According to the notice on reproducibility scores, why should the scores be interpreted as estimates? Answer in one to three sentences.

* [EXCERPT TO READ]:

════

Notice: The reproducibility variables underlying each score are classified using an automated LLM-based pipeline, validated against a manually labeled dataset. LLM-based classification introduces uncertainty and potential bias; scores should be interpreted as estimates. Full accuracy metrics and methodology are described in Coakley et alK. L. Coakley, T. Snelleman, H. Hoos, and O. E. Gundersen, "The embrace of open science: An analysis of a decade of AI research and 56 800 conference papers," Under Review, 2026..

════

* [DATA EXTRACTS]:
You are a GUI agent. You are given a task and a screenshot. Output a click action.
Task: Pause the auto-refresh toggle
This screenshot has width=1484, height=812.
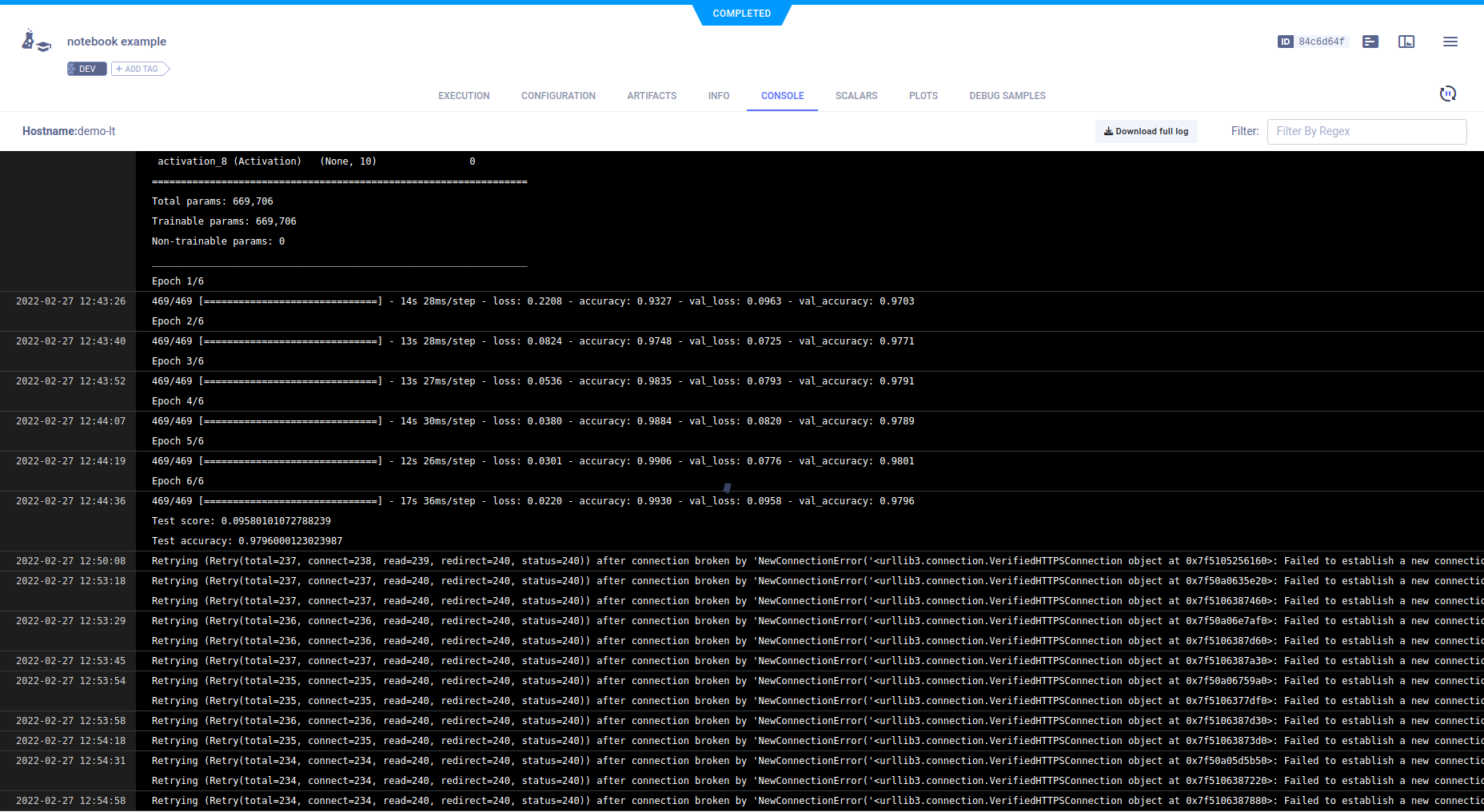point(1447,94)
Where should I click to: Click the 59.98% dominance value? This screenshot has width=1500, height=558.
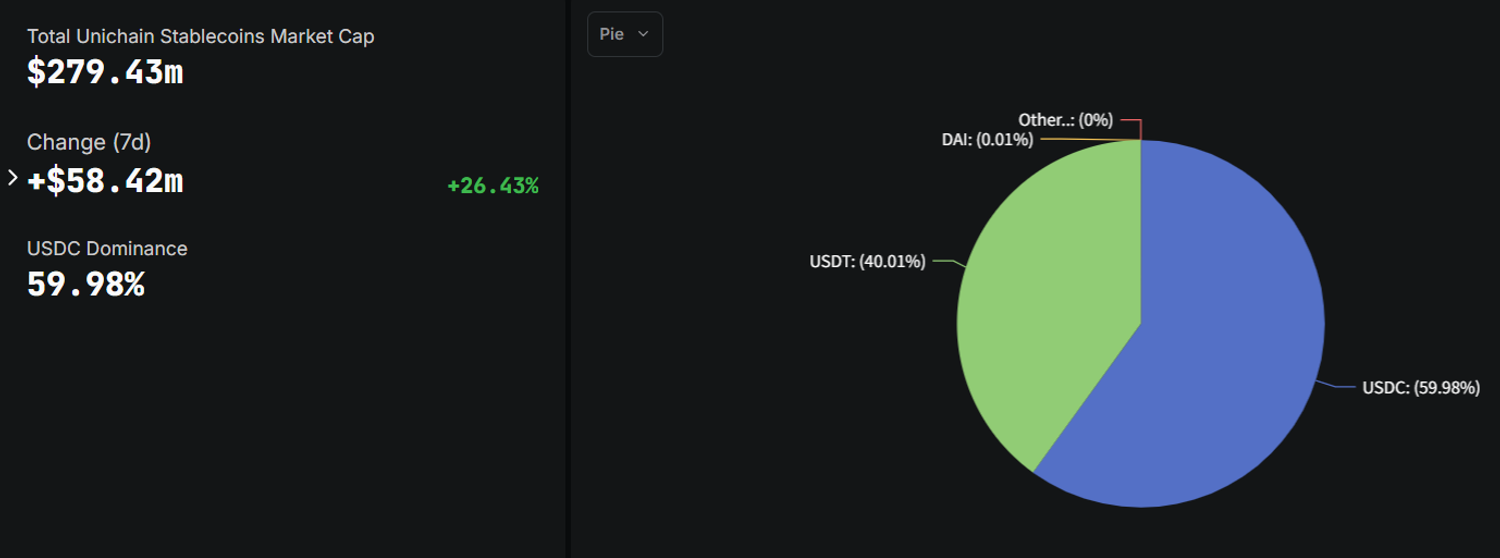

════

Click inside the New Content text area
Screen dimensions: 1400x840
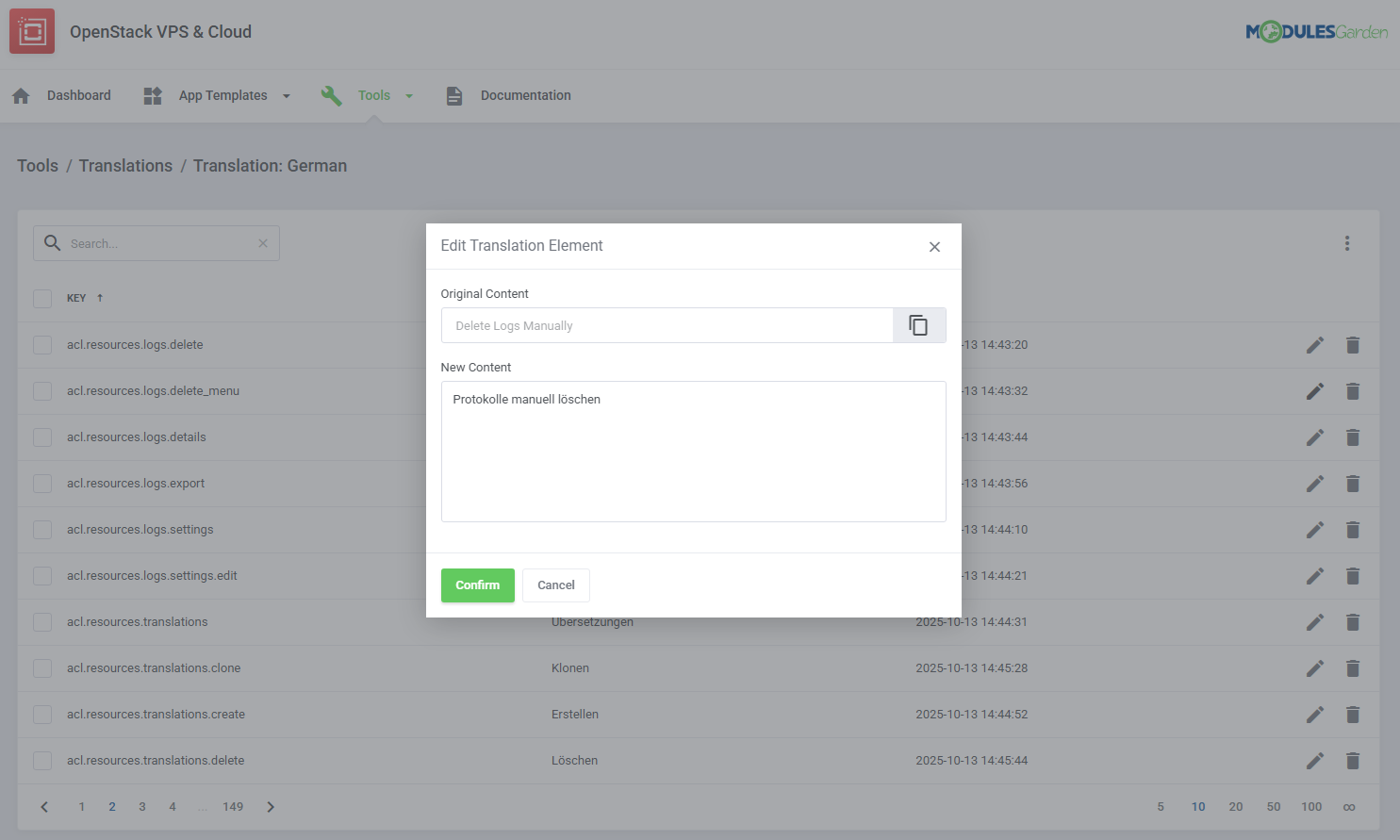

════

* [WRITTEN SOLUTION]:
The reproducibility variables underlying each score are classified by an automated LLM-based pipeline. That kind of classification introduces uncertainty and potential bias, so the scores should be interpreted as estimates.